Rested - but not really ready - Laura and I decided to set out for a rendezvous with the sun. As we struggled up the mountainside the moon came into view, rising steadily from around the opposite side of the mountain. The path, which had been devoid of fellow trekkers all night, had now become congested with people trying to complete the last leg in time for the beginning of the day. A palpable air of excitement spread through the climbers as the now-familiar darkness of the night gave way to the pale light of pre-dawn.
It was here that Laura and I parted ways. Now above the ninth station, Laura was determined to make it to the top, but as the sky went from inky blackness to an impossible array of pastels, we became convinced that she couldn't make it for the sunrise. Leaving the flashlight with Laura and camera in hand I sprinted the last leg of the climb (literally) and managed to get to the top for 4:35. As we were told the sun rose at 4:30, I was afraid that even that might be too late.
Not so. I ended up being one of the first to the top, and spotting an excellent vantage point for a picture on
a rocky outcropping I decided to set up and wait for the sun. You may remember that I mentioned wind. Well, at the top it was gusting at particularly frightening speeds and with alarming strength. I climbed out onto the outcropping on all fours, gripping tightly as I went for fear of being thrown off (did I mention I was scared of heights?) and wedged myself in among some rocks. This was the signal for others to follow, but as I had positioned myself at the very edge of a precipice, I didn't have to worry about any heads getting in my picture.
Around five o'clock - just before the sun rose - Laura made it to the top. Her timing was perfect, and only a few minutes later we were treated to a spectacular show as the sun edged its way into the sky. On top of the tallest mountain, watching the sunrise in the land of the rising sun...quite a moment.
The sun really couldn't have come any later, either. By the time it came up I was hovering somewhere near hypothermia, as I had been sitting and waiting with my camera, fully exposed to the biting winds for the better part of an hour. We crawled into the shelter beside the shrine which is on top of the mountain, and lay under our emergency blankets as the sun's rays began to fill the room. Despite the fact that it was half-past five in the morning, I greatfully accepted some whisky which someone had brought up, and felt immensely better.
So began the trek down the mountain. Though faster than going up, it's quite a tough slog shuffling through ash and rock for hours on a steep grade. That being said, the rays of the sun brought with them the view of the breathtaking scenery that had been lying under cover of darkness the night before. We found ourselves looking down on vast mountain ranges, the emerald waters of the Fuji Five Lakes to one side and the clouds keeping their distance, swirling in a mysterious circle around the mountain.

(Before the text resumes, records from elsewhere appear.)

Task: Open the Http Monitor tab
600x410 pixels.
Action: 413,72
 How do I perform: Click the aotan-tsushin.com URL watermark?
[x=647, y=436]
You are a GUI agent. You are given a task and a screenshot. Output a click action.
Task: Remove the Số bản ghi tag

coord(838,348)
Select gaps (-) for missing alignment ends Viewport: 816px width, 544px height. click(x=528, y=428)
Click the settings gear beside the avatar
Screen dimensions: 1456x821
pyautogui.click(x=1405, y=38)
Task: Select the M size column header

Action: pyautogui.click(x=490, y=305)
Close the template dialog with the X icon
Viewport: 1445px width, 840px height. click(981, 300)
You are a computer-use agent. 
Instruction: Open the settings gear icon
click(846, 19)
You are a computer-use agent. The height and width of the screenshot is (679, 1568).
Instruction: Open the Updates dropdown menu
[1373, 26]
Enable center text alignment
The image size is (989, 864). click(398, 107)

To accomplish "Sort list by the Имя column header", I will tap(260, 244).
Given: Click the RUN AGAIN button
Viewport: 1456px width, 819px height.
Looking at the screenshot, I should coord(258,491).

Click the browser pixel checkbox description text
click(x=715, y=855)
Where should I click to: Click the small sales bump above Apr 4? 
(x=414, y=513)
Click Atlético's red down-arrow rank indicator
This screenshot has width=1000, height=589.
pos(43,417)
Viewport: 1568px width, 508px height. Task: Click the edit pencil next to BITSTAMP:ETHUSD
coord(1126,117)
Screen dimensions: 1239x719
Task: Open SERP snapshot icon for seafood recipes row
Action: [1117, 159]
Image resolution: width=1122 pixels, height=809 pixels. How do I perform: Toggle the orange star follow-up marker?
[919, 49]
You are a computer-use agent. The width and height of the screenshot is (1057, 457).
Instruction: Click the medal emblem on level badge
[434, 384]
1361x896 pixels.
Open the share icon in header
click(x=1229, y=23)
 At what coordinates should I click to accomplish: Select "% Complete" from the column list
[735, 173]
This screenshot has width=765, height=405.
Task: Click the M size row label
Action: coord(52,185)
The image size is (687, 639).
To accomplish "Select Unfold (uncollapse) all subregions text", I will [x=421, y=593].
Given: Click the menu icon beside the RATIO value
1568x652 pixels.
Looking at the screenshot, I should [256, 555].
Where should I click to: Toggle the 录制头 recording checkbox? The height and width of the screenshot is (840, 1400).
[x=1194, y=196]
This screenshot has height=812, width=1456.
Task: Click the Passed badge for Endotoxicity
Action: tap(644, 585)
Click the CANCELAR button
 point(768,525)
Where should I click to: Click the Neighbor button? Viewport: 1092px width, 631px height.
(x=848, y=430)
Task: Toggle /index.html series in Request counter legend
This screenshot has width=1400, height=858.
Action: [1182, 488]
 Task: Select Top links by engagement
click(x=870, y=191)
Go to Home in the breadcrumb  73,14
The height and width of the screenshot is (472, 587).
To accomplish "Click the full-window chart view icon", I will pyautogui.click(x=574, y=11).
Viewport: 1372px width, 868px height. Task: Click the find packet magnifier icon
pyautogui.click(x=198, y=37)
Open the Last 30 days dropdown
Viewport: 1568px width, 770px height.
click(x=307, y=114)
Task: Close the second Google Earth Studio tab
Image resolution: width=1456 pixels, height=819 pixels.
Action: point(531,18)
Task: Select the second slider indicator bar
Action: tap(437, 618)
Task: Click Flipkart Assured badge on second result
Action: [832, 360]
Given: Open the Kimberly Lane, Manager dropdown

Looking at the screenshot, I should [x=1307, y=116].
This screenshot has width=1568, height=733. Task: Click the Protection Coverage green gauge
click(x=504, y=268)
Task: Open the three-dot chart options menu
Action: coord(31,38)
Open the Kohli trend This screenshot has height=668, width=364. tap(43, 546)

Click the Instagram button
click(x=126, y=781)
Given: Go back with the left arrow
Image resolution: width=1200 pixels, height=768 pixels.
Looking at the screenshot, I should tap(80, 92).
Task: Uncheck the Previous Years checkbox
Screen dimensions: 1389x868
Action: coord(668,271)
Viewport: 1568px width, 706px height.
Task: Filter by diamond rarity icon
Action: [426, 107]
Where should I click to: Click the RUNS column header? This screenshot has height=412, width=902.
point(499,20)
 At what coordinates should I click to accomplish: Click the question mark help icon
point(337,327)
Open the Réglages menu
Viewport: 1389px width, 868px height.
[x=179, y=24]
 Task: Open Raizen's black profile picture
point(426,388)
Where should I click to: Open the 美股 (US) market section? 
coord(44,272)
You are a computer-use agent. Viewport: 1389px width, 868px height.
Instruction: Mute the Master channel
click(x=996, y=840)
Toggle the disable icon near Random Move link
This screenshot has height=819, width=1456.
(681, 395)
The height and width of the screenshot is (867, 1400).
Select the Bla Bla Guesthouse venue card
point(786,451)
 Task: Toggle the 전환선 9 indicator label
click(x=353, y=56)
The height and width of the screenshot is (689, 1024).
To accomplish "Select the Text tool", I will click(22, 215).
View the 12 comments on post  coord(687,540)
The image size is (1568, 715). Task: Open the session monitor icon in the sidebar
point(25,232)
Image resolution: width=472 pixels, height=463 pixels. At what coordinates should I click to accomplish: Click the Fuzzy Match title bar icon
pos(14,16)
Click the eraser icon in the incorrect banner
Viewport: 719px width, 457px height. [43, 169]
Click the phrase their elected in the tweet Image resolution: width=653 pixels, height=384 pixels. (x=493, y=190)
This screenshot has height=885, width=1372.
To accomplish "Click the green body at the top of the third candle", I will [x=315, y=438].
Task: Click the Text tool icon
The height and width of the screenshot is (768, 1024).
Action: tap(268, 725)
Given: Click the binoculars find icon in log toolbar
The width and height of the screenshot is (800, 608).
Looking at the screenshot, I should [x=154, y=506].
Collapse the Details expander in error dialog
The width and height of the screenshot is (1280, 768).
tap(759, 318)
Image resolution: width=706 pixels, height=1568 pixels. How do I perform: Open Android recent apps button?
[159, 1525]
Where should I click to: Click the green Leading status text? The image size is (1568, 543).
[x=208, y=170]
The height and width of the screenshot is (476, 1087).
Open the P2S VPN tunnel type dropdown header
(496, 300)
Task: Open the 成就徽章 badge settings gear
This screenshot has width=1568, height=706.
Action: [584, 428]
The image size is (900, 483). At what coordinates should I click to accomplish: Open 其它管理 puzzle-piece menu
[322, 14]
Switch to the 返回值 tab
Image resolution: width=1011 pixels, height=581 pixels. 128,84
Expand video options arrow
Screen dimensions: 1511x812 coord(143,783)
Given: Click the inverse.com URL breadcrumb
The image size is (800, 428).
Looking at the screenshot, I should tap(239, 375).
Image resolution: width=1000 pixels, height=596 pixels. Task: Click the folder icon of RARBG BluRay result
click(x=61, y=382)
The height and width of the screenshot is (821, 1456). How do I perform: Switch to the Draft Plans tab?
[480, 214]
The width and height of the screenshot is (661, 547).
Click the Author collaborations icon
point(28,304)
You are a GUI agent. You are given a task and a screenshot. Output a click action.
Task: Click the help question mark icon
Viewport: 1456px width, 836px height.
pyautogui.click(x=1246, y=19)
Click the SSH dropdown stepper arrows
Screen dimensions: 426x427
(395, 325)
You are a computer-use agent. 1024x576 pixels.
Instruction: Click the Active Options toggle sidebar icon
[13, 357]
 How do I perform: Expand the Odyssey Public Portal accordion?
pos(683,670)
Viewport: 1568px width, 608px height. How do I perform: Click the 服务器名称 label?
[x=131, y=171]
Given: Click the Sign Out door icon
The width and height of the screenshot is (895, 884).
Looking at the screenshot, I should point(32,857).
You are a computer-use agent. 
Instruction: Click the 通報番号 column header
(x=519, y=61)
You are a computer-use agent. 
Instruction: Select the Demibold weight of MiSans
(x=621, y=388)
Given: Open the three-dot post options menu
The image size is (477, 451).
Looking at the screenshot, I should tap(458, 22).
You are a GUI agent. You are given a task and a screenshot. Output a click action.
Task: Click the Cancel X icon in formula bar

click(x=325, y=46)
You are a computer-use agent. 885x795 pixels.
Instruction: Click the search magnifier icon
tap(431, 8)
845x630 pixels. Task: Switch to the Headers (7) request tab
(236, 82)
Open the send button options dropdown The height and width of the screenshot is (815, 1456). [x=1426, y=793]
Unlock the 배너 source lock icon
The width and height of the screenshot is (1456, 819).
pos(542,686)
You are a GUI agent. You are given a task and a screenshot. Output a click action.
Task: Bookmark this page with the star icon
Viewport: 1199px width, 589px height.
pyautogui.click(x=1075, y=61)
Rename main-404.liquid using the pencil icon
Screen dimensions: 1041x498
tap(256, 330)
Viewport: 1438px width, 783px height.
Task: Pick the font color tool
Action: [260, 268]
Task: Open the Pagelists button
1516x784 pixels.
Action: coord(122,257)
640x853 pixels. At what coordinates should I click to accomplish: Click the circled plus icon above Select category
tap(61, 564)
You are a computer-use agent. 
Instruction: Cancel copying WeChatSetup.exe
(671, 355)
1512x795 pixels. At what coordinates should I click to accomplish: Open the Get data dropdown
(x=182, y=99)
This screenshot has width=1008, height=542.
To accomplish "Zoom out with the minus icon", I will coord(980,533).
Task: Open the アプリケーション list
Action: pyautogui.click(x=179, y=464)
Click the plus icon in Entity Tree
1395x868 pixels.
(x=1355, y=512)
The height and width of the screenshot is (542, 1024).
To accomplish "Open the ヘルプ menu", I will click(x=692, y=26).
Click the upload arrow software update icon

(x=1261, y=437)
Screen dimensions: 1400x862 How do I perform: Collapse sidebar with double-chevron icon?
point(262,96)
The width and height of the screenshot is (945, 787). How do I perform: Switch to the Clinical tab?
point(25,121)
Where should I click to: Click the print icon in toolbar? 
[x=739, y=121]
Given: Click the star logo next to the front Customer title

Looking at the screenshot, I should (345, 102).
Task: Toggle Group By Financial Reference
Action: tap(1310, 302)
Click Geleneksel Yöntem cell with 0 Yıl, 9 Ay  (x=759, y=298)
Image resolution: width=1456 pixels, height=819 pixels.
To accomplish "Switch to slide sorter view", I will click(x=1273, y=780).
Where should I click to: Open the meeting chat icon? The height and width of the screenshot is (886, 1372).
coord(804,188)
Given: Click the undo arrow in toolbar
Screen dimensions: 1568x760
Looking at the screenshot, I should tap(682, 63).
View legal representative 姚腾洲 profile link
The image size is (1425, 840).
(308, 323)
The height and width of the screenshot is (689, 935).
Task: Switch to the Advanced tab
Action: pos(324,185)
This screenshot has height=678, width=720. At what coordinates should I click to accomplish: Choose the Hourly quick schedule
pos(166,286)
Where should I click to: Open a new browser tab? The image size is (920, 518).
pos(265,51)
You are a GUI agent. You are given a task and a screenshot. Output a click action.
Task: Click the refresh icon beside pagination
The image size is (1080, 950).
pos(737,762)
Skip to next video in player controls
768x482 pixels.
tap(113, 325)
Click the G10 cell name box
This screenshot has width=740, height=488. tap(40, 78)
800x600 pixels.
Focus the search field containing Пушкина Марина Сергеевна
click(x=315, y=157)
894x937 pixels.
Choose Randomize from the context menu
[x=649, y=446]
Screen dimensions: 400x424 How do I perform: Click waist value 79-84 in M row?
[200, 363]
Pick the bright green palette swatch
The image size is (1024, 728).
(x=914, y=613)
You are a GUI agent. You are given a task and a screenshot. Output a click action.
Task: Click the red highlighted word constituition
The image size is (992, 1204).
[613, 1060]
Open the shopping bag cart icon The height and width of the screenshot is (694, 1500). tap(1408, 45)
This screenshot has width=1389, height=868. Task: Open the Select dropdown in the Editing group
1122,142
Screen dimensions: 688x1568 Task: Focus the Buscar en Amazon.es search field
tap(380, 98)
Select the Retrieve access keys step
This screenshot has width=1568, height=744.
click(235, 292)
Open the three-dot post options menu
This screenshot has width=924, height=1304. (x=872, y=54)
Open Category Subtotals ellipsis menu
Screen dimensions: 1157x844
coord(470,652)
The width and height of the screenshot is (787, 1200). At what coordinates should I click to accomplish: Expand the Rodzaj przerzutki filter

I was very pleased to see the lay of the land in daylight, and to realize that though the mountain was steep, it
was also conical, meaning that very few of the drops I had been worrying about the night before would have actually been fatal. It's amazing how deceptive darkness can be.
After hours of trekking, we finally reached the fifth station...victory. Looking back up at the slope, Laura and I agreed that it had been one of the best experiences of our lives. We also vowed never to do it again.